EXERCISE: The records below need copying. Match each line exactly.

GIVEN DATA Start Marker

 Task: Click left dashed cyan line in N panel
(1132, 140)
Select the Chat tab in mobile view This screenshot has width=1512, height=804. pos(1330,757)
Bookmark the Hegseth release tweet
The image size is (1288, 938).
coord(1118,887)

GIVEN DATA End Marker

OUTPUT FOR THIS TASK:
 Task: Click left dashed cyan line in N panel
(1132, 140)
Select the Chat tab in mobile view This screenshot has width=1512, height=804. pos(1330,757)
Bookmark the Hegseth release tweet
The image size is (1288, 938).
coord(1118,887)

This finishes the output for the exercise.